Sunday, October 15, 2006

Day 47

Good god am I a jerk. No computer for most of this weekend, and I got a ton of stuff done but I don't remember a time where I've felt so lonely and frustrated.

Let me explain a few things.

I don't watch TV. I quit.
I don't play video games. I quit.
I don't look at pornography. Well at least for the last 47 days.
And now, for the last two days I haven't used the computer.

All that's left is me doing homework all weekend. I tried to go out but nothing came together so it was just me.

And what have I felt spending all this time with nobody but myself? SAD AND ANGRY. This isn't me. This isn't how I feel and yet here it is. Any other weekend before this I would be feeling calm and content but now that I face every part of my day without the distractions of electronics, I FEEL FREE AND SO FAR LOST.

Loving all humanity.
Relinquising my desire to impose my point of view.
Being the role model of a healthy individual......

GONE GONE GONE... I FEEL LIKE A MAD SCIENTIST... I FEEL LIKE I CAN LAUGH HISTARICALLY

...and yet, I look at all of this and I think "this can't last, it isn't me...."

I swear I'm gonna overcome this... This is me adjusting to a heightened sex drive. I have a crazy sex drive that's been held back by pornography and masturbation.... NOT ANYMORE. A strong sex drive means a heightened level of desire. and DESIRE my friends is what motivates people to take action. Millionaires and movie stars know this. Brilliant people know this. I may be out of my mind at the moment but I will settle in and regain a sense of control...

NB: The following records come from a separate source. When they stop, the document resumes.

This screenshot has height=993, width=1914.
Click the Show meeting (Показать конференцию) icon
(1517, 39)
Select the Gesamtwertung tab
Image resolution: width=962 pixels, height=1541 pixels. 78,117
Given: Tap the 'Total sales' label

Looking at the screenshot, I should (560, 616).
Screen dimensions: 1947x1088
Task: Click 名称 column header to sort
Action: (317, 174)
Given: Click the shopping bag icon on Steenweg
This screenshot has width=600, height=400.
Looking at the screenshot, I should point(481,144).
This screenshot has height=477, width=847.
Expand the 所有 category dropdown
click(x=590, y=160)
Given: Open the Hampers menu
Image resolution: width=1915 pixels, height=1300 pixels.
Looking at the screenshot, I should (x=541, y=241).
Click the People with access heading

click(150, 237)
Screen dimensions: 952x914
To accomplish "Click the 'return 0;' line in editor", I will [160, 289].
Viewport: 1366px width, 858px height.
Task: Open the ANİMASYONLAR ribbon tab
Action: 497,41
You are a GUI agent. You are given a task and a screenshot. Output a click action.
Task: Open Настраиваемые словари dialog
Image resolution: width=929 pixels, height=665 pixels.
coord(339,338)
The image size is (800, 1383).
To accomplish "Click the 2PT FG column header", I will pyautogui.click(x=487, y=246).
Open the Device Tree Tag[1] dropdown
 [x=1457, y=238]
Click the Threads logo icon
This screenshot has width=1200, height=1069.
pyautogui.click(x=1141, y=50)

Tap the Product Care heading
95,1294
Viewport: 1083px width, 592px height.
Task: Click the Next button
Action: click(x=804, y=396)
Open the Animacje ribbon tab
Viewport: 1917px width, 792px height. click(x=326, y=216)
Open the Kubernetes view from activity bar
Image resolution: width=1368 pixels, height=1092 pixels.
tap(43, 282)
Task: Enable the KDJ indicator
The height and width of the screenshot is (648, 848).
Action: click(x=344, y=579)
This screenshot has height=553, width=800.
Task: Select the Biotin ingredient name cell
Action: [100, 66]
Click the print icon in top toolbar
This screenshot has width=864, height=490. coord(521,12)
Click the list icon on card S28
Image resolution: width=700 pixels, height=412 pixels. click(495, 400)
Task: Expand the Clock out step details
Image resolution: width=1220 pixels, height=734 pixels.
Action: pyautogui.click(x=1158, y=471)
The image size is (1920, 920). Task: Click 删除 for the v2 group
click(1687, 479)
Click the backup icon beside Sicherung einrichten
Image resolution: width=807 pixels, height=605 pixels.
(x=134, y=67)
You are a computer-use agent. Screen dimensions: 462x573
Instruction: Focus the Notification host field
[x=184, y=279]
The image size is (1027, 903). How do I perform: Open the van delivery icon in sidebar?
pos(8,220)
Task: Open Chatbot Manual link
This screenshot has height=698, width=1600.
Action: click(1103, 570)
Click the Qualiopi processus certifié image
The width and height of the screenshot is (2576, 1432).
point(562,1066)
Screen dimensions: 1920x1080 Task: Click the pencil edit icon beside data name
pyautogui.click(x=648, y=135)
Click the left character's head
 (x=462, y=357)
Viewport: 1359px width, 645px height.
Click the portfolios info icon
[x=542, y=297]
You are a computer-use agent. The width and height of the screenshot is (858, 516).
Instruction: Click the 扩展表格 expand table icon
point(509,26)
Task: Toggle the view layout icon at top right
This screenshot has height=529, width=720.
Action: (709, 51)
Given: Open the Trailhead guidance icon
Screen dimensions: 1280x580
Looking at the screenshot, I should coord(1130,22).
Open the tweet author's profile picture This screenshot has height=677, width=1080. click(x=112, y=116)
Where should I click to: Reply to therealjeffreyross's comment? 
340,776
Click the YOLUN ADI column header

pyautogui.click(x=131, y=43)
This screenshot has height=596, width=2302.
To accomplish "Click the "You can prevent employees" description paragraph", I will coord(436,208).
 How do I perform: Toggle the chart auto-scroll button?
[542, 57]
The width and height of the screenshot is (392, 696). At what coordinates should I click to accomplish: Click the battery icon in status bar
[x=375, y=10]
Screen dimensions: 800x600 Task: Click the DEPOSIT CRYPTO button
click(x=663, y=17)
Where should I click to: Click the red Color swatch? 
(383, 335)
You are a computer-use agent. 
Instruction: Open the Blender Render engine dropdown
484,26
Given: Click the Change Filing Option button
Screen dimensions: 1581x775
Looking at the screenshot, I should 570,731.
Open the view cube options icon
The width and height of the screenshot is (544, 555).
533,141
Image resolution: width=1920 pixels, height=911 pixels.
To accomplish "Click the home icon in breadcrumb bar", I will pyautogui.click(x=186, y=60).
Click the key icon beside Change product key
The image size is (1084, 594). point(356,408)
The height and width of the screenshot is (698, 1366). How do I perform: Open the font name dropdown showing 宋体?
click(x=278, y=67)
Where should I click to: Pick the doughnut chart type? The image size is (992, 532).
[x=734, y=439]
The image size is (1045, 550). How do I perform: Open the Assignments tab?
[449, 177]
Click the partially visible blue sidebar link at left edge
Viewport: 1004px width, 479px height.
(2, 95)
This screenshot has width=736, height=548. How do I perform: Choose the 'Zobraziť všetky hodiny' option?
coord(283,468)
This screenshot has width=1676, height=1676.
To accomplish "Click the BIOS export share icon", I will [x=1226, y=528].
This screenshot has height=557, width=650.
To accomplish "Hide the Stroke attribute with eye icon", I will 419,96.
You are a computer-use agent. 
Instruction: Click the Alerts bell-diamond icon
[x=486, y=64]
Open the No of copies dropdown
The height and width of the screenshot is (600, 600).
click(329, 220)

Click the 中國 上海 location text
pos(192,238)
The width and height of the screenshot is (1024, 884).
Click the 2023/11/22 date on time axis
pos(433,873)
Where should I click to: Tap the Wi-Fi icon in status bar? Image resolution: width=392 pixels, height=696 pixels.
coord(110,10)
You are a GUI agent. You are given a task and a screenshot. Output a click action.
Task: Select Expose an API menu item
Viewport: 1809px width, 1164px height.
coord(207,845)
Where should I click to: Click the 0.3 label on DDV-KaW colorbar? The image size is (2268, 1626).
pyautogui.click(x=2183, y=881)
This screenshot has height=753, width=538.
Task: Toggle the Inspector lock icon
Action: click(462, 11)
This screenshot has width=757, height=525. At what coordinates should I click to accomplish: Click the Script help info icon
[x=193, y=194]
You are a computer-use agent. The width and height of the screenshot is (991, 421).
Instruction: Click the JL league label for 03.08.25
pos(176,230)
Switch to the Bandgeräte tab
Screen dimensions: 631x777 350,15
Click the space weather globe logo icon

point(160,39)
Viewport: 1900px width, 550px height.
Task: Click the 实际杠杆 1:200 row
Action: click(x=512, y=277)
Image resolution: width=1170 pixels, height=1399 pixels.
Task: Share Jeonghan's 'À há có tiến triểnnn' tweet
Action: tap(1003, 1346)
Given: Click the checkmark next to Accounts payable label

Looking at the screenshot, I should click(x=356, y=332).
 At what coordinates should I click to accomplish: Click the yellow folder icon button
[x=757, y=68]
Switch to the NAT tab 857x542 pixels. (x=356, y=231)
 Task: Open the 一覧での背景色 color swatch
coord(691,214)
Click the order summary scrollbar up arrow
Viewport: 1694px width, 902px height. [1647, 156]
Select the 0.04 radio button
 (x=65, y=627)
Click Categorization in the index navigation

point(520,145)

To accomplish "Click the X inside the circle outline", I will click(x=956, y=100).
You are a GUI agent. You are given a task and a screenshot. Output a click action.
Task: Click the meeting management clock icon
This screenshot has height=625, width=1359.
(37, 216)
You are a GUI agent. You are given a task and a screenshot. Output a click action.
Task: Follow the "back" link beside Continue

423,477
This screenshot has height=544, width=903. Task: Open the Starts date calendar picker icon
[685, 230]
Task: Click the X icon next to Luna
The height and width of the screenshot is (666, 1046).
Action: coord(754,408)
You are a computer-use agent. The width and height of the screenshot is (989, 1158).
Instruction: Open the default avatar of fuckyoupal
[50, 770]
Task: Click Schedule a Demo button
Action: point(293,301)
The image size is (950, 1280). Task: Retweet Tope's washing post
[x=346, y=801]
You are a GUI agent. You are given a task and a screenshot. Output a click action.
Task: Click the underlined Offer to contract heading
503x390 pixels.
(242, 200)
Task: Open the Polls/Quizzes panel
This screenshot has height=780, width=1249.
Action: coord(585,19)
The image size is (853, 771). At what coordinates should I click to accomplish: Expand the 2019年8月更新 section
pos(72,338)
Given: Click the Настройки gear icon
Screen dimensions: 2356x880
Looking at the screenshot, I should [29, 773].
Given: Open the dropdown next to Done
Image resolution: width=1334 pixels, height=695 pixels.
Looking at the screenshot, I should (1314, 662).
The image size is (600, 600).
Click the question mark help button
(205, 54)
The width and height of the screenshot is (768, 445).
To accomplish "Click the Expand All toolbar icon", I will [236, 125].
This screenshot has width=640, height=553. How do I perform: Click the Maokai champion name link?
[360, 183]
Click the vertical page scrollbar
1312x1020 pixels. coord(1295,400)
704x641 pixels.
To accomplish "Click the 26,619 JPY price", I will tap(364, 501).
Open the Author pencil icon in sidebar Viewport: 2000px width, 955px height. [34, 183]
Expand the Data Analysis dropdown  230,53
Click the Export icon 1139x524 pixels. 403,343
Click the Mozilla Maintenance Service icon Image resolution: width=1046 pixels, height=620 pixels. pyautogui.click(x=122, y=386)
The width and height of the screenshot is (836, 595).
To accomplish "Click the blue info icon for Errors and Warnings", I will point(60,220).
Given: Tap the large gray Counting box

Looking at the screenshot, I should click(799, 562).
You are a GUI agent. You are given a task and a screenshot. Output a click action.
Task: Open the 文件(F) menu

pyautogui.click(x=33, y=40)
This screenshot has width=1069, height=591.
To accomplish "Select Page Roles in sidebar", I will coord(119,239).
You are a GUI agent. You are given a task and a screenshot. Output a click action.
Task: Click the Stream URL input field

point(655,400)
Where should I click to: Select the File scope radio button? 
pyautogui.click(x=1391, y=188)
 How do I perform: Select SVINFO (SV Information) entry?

I wish I had someone to confide in...

1 comment:

  1. I gotta tell you that at this point in your blog I think you're in trouble. Your posts are noticeably angrier. It seems you have taken those withdrawal symptoms and heightened testosterone and started altering the foundations of your lifestyle. You're trying to do too much at once and it's kind of messing you up. Sorry I didn't get to read the blog earlier and give you some advice. Beating an addiction when you're an emotional wreck cannot work.